- Your ~/.kube/config should point to a cluster with KFServing installed.
- Your cluster's Istio Ingress gateway must be network accessible.
In v1beta1 you no longer need to specify both default and canary spec on InferenceService
to rollout the InferenceService
with canary strategy,
KFServing automatically tracks the last good revision that was rolled out with 100% traffic, you only need to set the canaryTrafficPercent
field on the component
and KFServing automatically splits the traffic between the revision that is currently rolling out and the last known good revision that had 100% traffic rolled out.
apiVersion: "serving.kubeflow.org/v1beta1"
kind: "InferenceService"
metadata:
name: "my-model"
spec:
predictor:
tensorflow:
storageUri: "gs://kfserving-samples/models/tensorflow/flowers"
Apply the CR:
kubectl apply -f default.yaml
After rolling out the first model, 100% traffic goes to the initial model with service revision 1.
kubectl get isvc my-model
NAME URL READY DEFAULT CANARY PREVIOUSROLLEDOUT LATESTREADY AGE
my-model http://my-model.default.example.com True 100 my-model-predictor-default-2vp5n 12h 2m39s 70s
apiVersion: "serving.kubeflow.org/v1beta1"
kind: "InferenceService"
metadata:
name: "my-model"
spec:
predictor:
# 10% of traffic is sent to this model
canaryTrafficPercent: 10
tensorflow:
storageUri: "gs://kfserving-samples/models/tensorflow/flowers-2"

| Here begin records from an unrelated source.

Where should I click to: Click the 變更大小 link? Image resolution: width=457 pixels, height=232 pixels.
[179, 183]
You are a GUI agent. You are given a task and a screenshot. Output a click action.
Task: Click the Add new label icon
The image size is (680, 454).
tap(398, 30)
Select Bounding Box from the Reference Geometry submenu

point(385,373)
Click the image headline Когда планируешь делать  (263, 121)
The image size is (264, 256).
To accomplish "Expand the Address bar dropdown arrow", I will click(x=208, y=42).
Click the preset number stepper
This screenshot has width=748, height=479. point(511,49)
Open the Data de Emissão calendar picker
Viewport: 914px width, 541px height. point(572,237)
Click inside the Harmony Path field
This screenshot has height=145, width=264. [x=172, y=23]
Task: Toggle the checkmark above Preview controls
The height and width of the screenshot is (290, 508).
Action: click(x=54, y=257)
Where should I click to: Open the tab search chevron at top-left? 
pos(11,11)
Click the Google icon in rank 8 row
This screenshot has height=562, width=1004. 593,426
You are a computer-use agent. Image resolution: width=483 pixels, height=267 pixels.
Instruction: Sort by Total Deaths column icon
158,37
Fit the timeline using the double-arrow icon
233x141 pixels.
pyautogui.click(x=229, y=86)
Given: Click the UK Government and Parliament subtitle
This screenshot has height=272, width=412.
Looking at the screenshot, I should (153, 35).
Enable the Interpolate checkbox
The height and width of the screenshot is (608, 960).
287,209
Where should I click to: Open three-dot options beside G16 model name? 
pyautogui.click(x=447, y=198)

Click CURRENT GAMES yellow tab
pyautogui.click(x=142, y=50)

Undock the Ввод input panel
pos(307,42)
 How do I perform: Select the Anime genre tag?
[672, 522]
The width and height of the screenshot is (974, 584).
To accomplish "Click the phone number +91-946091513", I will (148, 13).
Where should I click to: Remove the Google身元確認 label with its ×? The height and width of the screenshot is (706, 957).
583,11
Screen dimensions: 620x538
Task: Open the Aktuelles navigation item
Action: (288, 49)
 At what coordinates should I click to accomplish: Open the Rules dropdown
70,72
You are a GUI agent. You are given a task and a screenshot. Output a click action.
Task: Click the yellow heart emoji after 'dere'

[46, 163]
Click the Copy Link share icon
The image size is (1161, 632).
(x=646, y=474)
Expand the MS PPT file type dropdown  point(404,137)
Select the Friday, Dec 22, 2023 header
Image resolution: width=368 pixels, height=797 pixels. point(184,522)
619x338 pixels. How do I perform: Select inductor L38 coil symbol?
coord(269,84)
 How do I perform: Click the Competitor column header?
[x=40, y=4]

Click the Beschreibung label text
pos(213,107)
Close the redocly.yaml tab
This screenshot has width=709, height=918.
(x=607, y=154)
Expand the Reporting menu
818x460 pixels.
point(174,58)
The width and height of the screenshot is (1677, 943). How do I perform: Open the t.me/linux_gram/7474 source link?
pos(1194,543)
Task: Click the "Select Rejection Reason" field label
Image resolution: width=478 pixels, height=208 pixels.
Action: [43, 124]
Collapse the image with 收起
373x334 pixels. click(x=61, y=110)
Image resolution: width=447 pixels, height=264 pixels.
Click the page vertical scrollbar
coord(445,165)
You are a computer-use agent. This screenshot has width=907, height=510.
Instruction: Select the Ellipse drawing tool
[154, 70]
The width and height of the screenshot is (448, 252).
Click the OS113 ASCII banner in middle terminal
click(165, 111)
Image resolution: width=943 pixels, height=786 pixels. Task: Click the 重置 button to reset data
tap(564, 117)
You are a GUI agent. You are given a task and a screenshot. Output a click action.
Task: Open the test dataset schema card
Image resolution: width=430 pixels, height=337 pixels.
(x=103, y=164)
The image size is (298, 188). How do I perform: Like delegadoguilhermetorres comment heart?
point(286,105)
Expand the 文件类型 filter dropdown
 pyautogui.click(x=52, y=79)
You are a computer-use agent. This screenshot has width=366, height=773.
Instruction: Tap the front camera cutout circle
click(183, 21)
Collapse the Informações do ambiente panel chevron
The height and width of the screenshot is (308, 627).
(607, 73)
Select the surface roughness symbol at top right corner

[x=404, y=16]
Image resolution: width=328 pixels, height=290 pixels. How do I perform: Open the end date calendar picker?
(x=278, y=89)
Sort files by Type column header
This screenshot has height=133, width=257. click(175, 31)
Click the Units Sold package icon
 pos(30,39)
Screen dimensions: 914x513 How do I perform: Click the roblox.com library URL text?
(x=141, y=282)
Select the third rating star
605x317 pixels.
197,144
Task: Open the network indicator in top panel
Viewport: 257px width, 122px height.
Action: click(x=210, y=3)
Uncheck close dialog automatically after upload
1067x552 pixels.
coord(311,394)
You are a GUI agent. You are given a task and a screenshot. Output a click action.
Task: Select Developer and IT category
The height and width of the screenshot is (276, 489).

Now you update the storageUri
for the new model and apply the CR:
kubectl apply -f canary.yaml
After rolling out the canary model, traffic is split between the latest ready revision and the previously rolled out revision 1.
kubectl get isvc my-model
NAME URL READY PREV LATEST PREVROLLEDOUTREVISION LATESTREADYREVISION AGE
my-model http://my-model.default.example.com True 90 10 my-model-predictor-default-2vp5n my-model-predictor-default-jdn59 12h
You should see two sets of pods running for the two models for both first and second generation revision:
kubectl get pods -l serving.kubeflow.org/inferenceservice=my-model
NAME READY STATUS RESTARTS AGE
my-model-predictor-default-2vp5n-deployment-8569645df4-tq8jc 2/2 Running 0 14m
my-model-predictor-default-jdn59-deployment-58bd86ff68-qkkgb 2/2 Running 0 12m
The first step is to determine the ingress IP and ports and set INGRESS_HOST
and INGRESS_PORT
MODEL_NAME=my-model
INPUT_PATH=@./input.json
SERVICE_HOSTNAME=$(kubectl get isvc ${MODEL_NAME} -o jsonpath='{.status.url}' | cut -d "/" -f 3)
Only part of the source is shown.